■ GOAL OF THE EXERCISE ■
Repeat each entry exactly; omit all pictures.

+++ THE DATA +++

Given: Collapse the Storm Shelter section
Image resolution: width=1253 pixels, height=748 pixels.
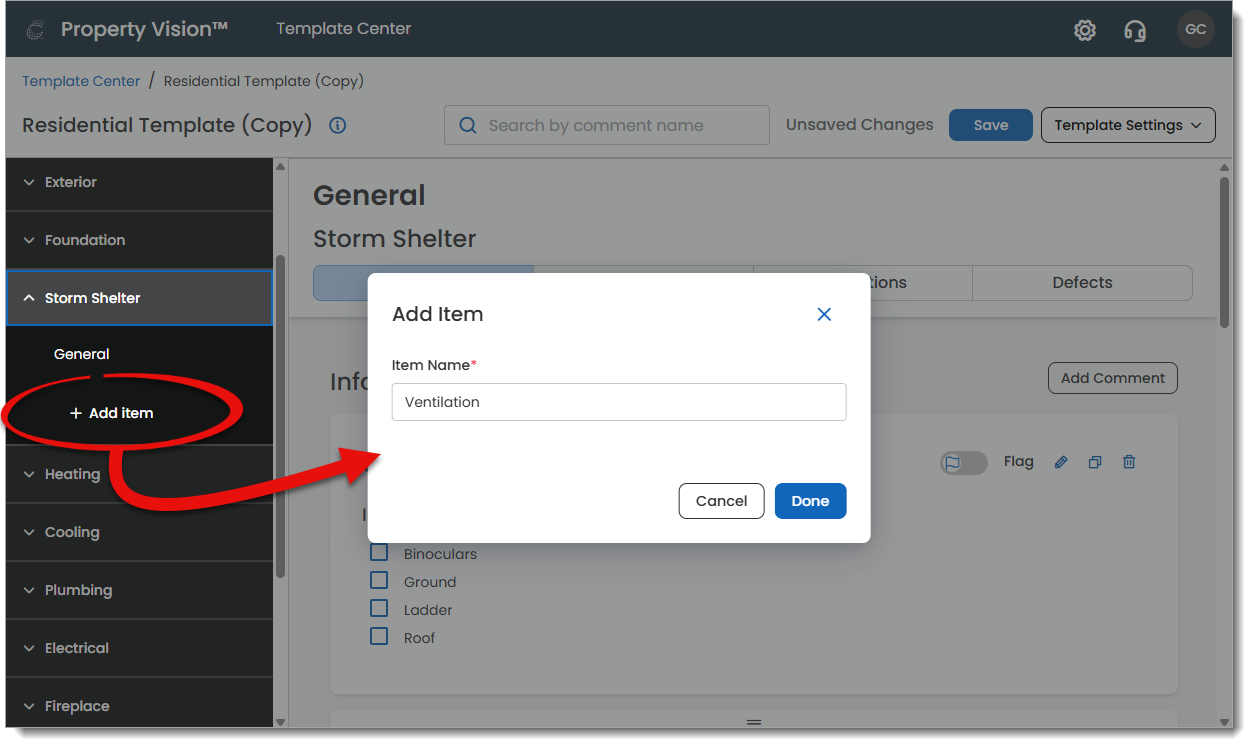Looking at the screenshot, I should (x=29, y=298).
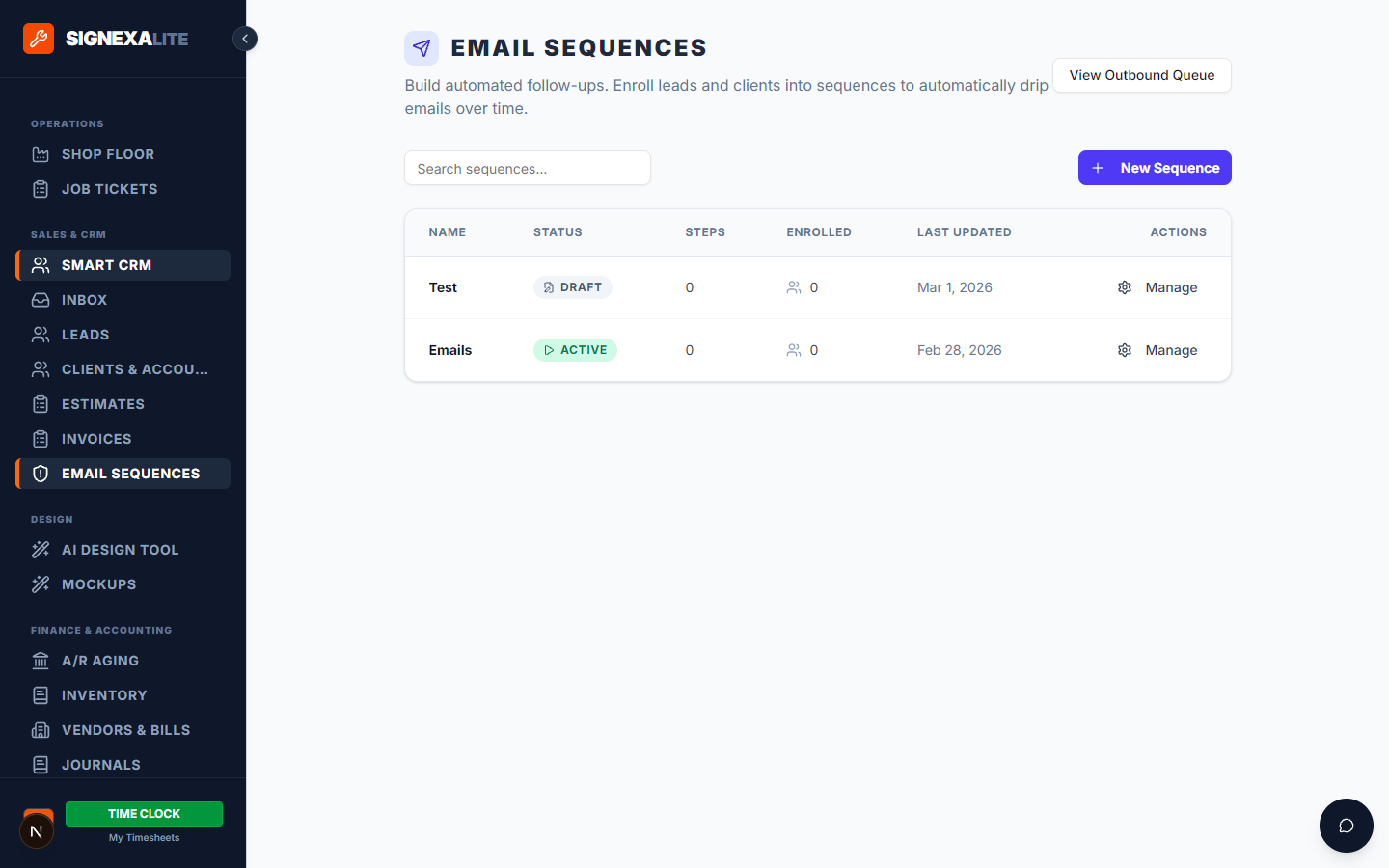Go to Job Tickets in the sidebar

point(109,189)
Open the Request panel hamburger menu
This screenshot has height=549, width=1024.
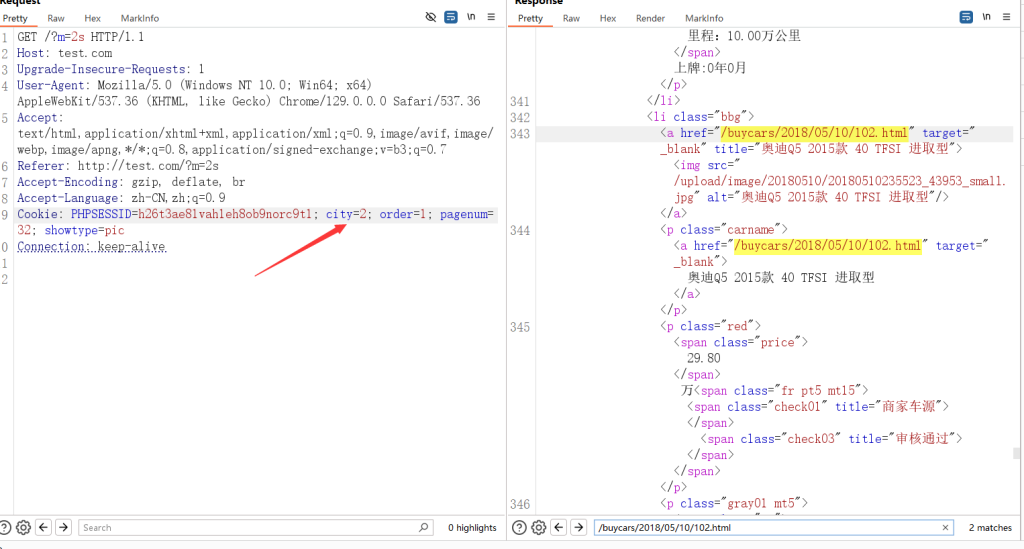point(491,17)
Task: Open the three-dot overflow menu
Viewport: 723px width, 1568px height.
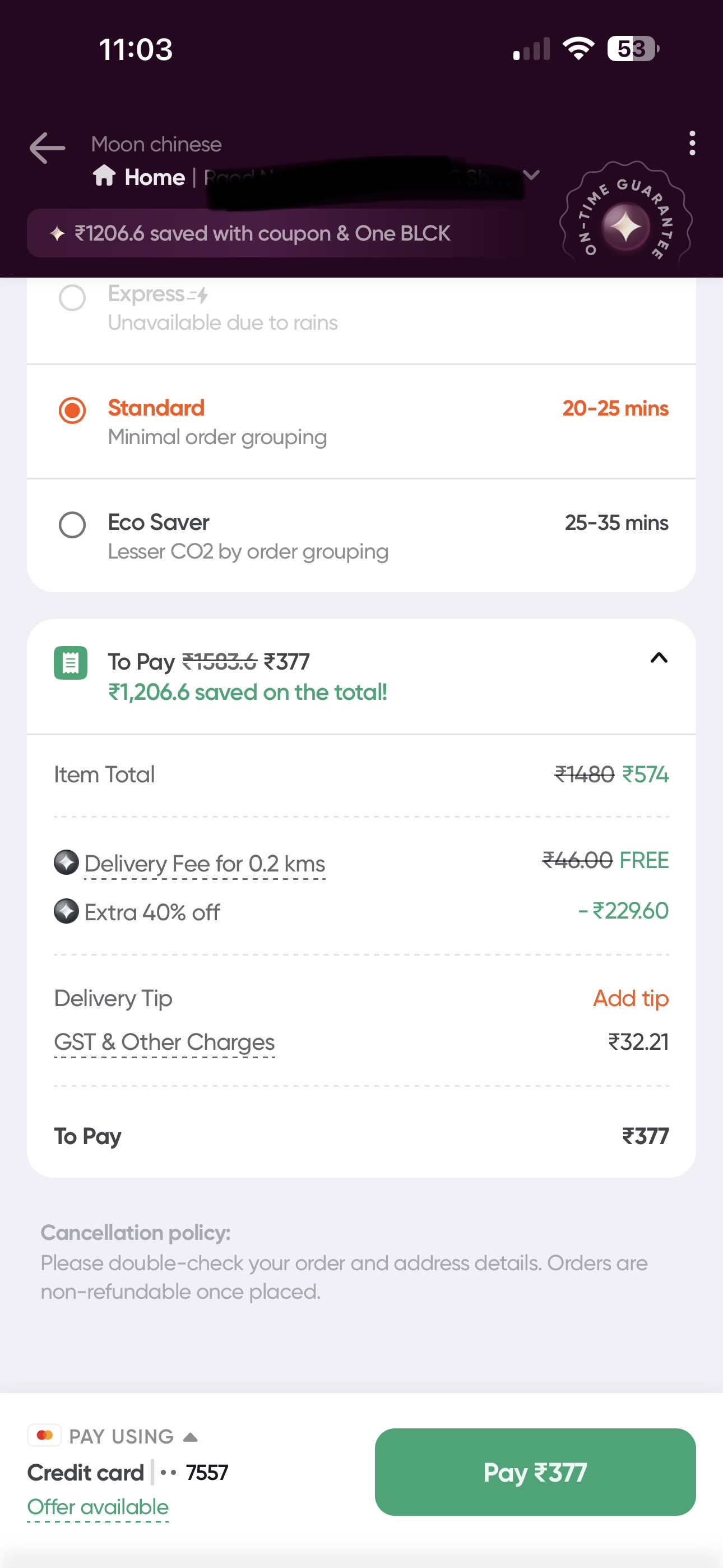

+++

■ OUTPUT OF THE TASK ■
Given: Collapse the Storm Shelter section
Image resolution: width=1253 pixels, height=748 pixels.
Looking at the screenshot, I should (x=29, y=298).
Go to Job Tickets in the sidebar

point(109,189)
Open the Request panel hamburger menu
This screenshot has height=549, width=1024.
point(491,17)
Task: Open the three-dot overflow menu
Viewport: 723px width, 1568px height.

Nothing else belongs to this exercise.